Dr. Nikolova has been researching national and international gender-based violence for more than 10 years and is particularly interested in how national policies and organizational practices can exacerbate or ameliorate the risk of violence against women and children.

Nikolova has also worked in child protection and in developing training for child protection workers to better meet the needs of vulnerable families who are experiencing multiple risk factors, including intimate partner violence, poverty, and trauma.

Her graduate studies in Windsor sparked her interest in policy research.

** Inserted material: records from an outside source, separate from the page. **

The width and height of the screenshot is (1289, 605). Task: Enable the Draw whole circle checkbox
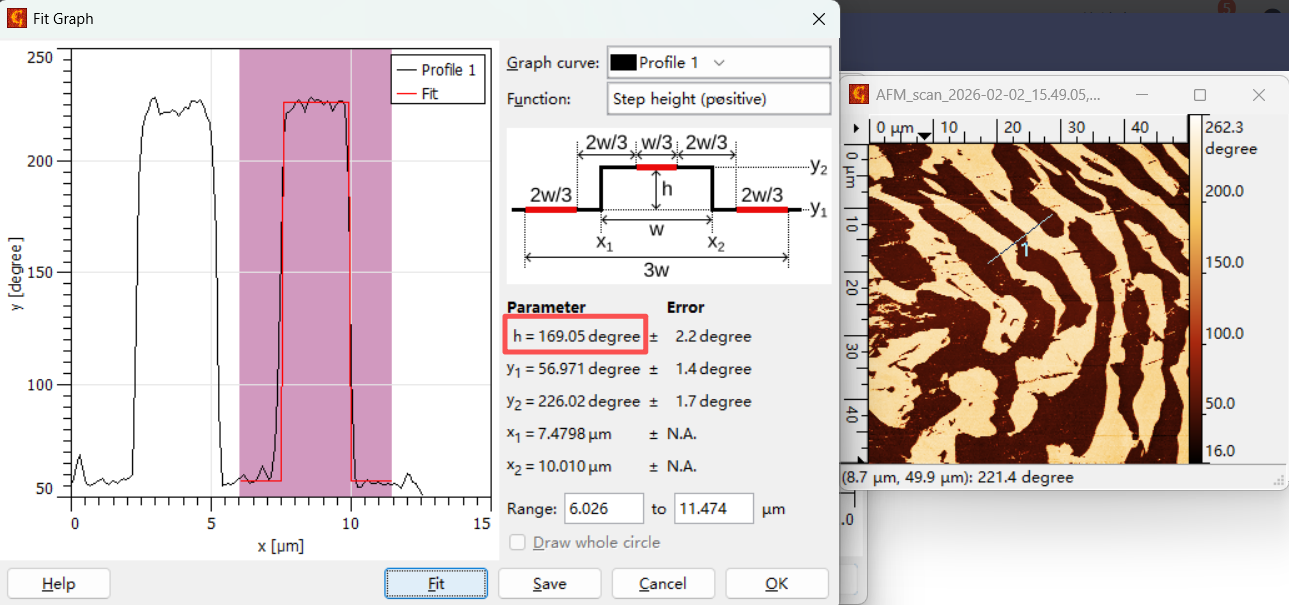click(518, 542)
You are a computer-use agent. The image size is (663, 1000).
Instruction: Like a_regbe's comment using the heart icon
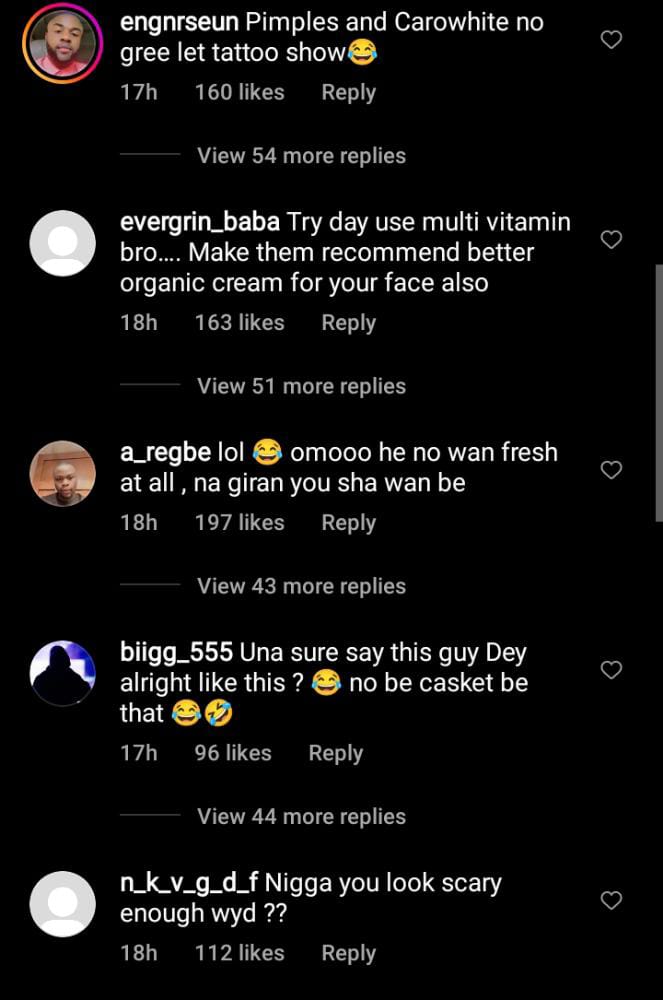click(x=610, y=469)
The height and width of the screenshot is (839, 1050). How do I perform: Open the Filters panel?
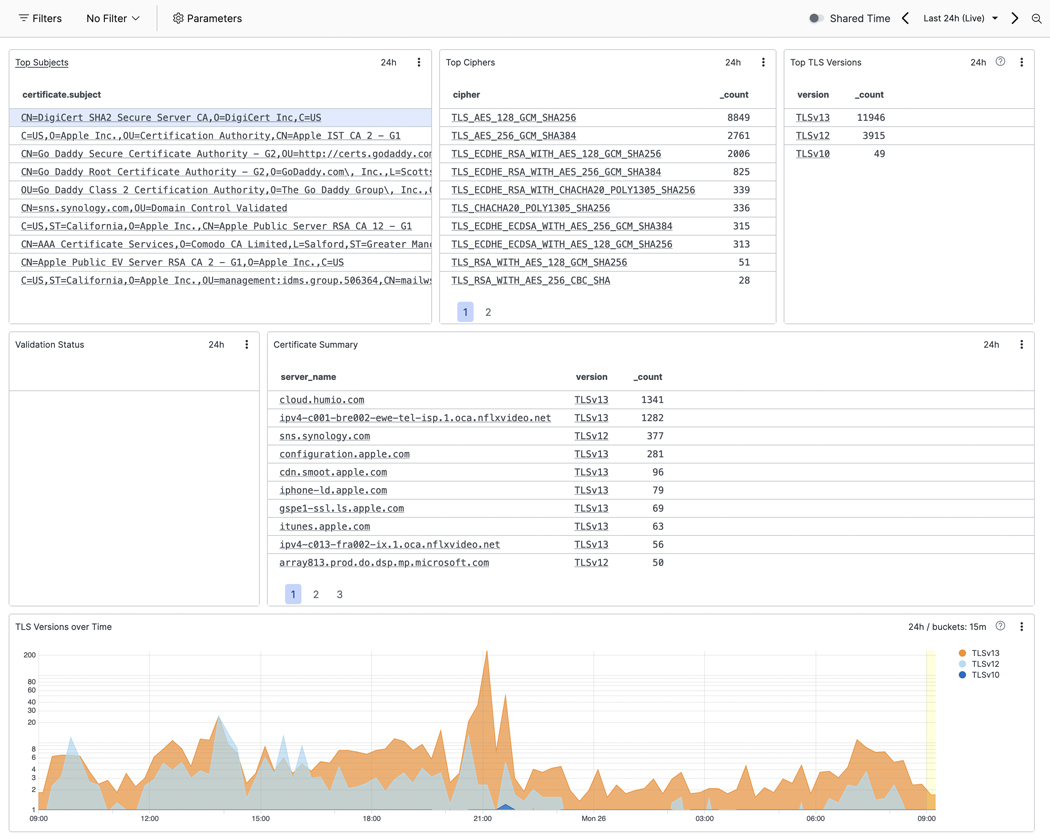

“My first internship during the MSW program was at a child protection agency. That’s where I first started encountering all these barriers families experience,” Nikolova recalls. “Basically, freedom from violence, and a lot of it is tied up with the policies and practices that are in place. So, before my second internship, I asked our co-ordinator to place me at a policy practicum.”

Things fell into place and Nikolova interned with the Ontario Association of Children’s Aid Societies in Toronto.

“I was there as a policy intern, and it basically snowballed from there,” she explains. “Now, most of my research is looking at these policies and practices at the state and provincial level that we could be using to better meet the needs of families to prevent family stressors that could lead to family violence.”

She is continuing to work on a couple of major grants looking at Michigan’s poverty rate and the rate of social welfare as a potential mechanism against family violence.

“Michigan has one of the highest denial rates for welfare assistance, so a lot of families aren’t captured by the administrative data,” Nikolova says.

Families that do not get any assistance from the state end up relying on not-for-profit organizations, so her study is trying to capture both groups to make sure that nobody is left out.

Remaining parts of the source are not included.